*Exercise requirements:*
Output, exactly as written, the lines below starting at the line containing "Where should I click to: Click" and ending at the line containing "Task: Open the page size 50 dropdown". Drop the pictures and keep both end lines.

*Data section:*

[Start of section]

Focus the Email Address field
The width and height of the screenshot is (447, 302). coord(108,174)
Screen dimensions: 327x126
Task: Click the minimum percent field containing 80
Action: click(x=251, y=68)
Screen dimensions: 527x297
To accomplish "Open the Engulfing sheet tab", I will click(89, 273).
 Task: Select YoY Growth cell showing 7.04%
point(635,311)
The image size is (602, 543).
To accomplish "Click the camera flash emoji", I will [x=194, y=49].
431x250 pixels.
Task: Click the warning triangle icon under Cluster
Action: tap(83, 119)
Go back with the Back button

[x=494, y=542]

[End of section]
[Start of section]

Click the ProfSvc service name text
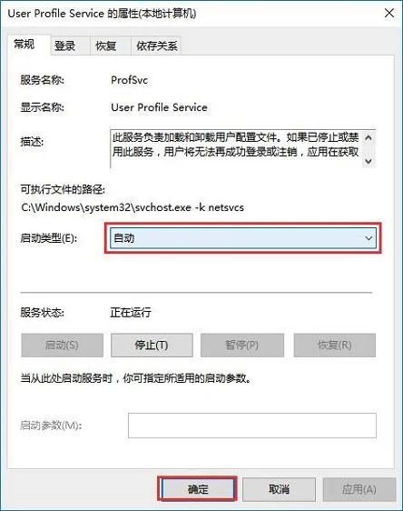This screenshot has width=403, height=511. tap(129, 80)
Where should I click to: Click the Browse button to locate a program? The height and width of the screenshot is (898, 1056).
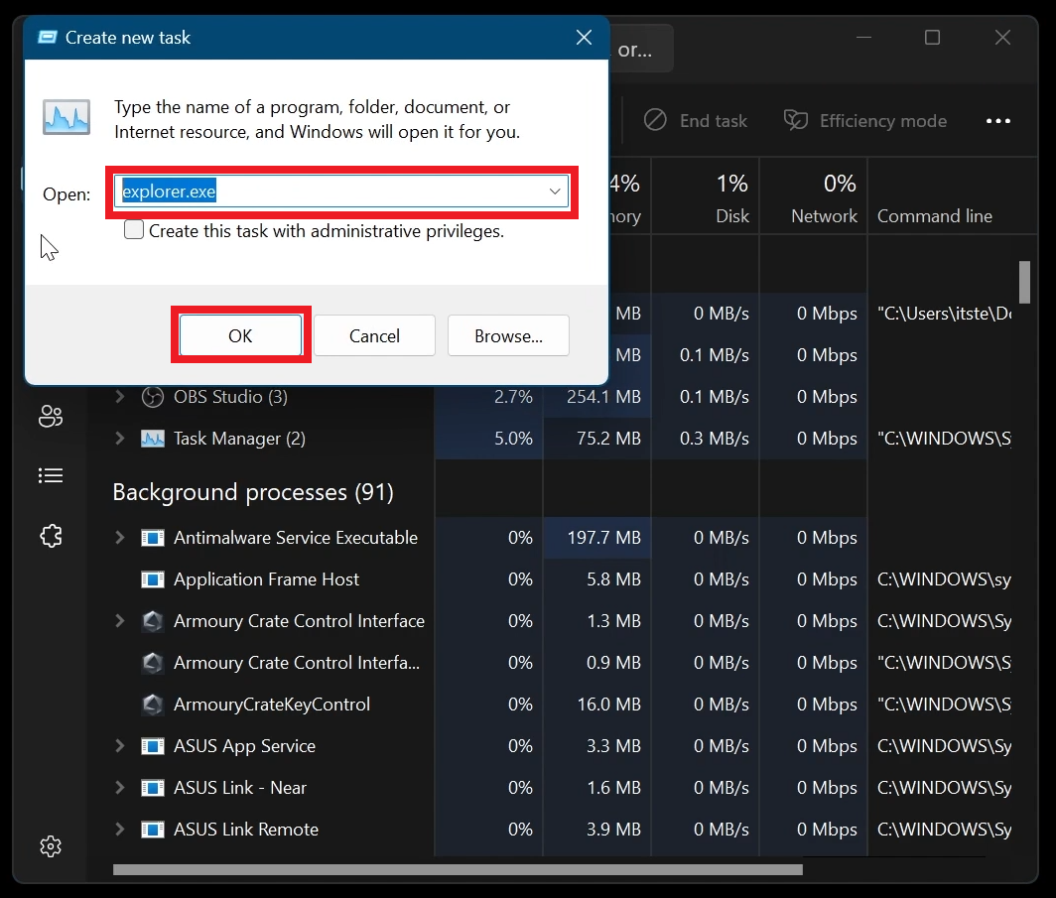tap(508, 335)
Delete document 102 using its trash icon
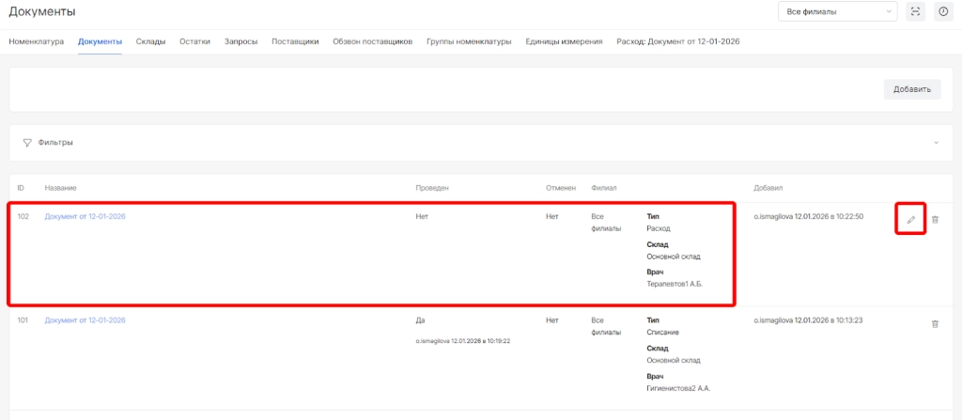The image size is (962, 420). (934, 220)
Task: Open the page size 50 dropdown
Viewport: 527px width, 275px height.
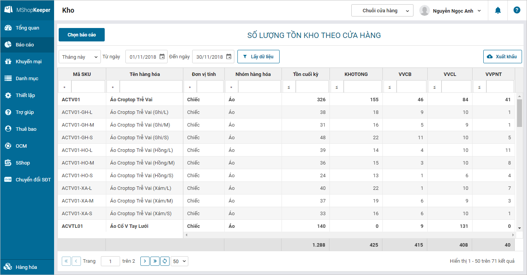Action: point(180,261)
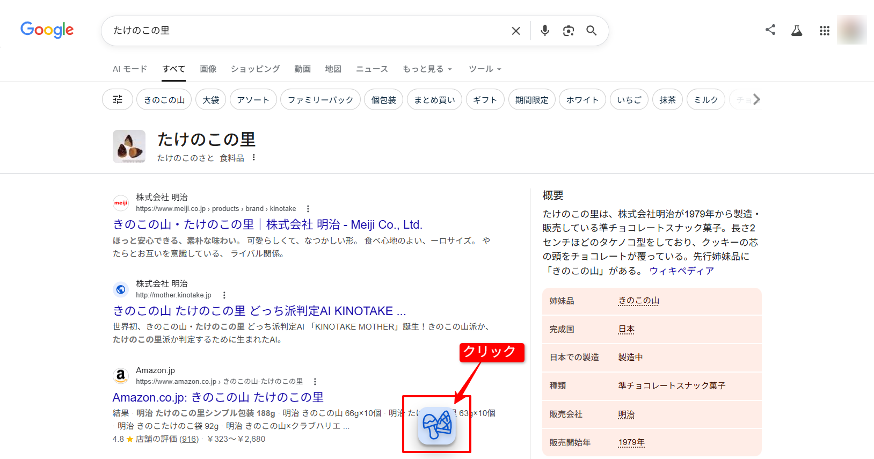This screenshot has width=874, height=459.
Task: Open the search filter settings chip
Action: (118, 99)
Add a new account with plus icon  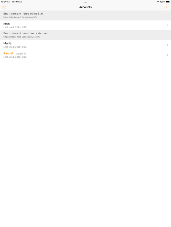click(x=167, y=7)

[End of section]
[Start of section]

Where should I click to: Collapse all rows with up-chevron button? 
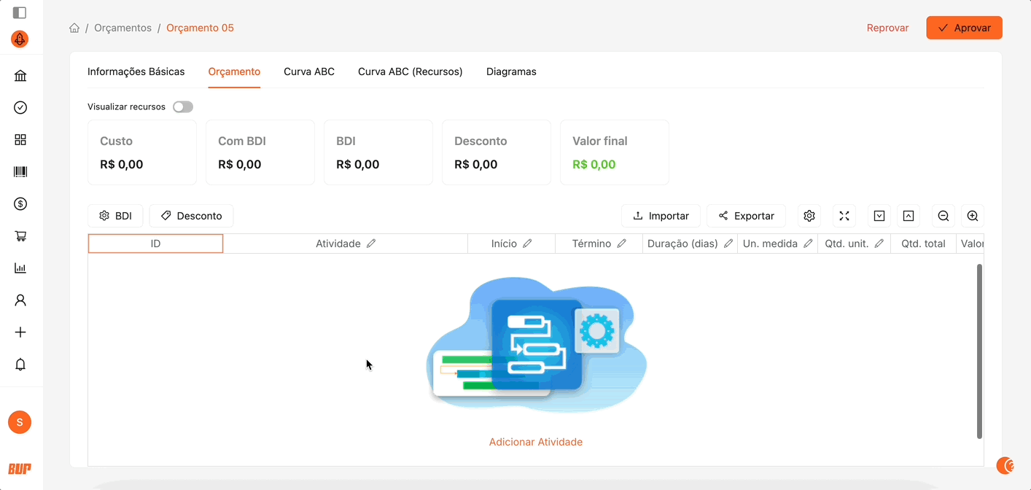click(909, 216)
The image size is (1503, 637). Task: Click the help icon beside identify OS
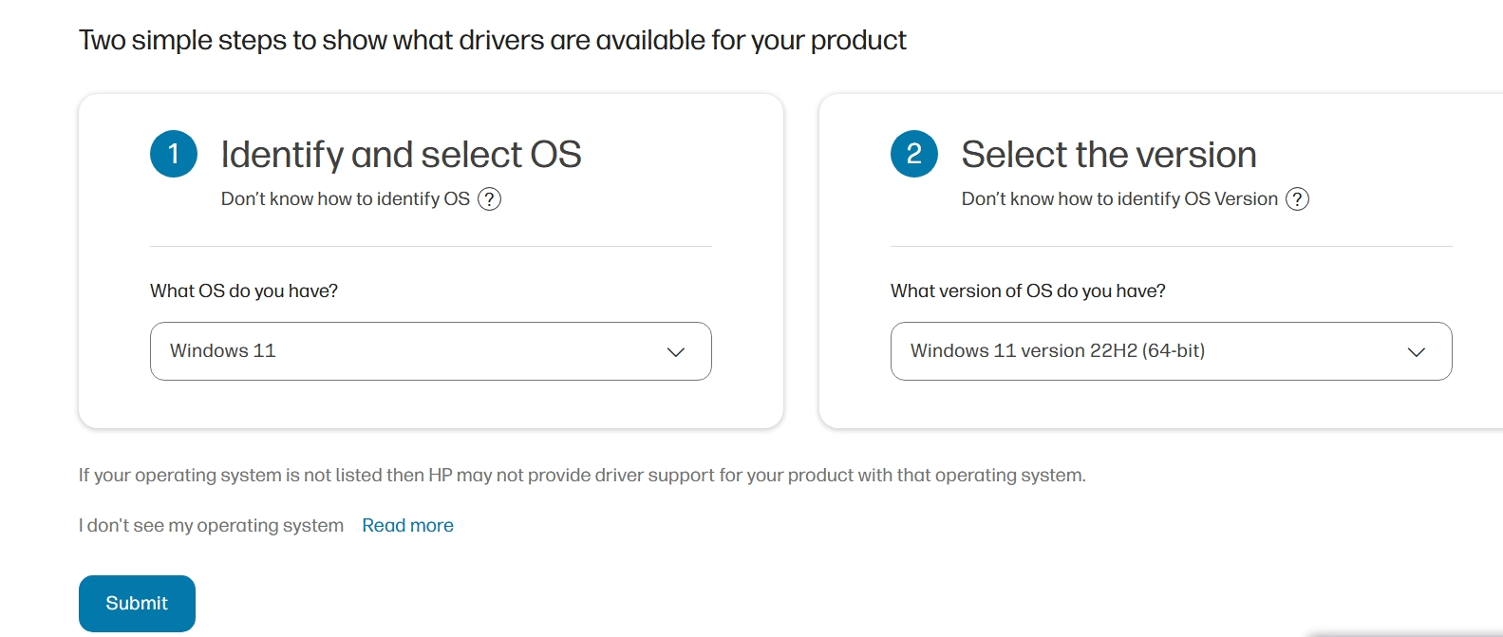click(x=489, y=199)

[End of section]

*The answer:*
Where should I click to: Click the Browse button to locate a program? The height and width of the screenshot is (898, 1056).
tap(508, 335)
Delete document 102 using its trash icon
The image size is (962, 420). (934, 220)
Task: Open the page size 50 dropdown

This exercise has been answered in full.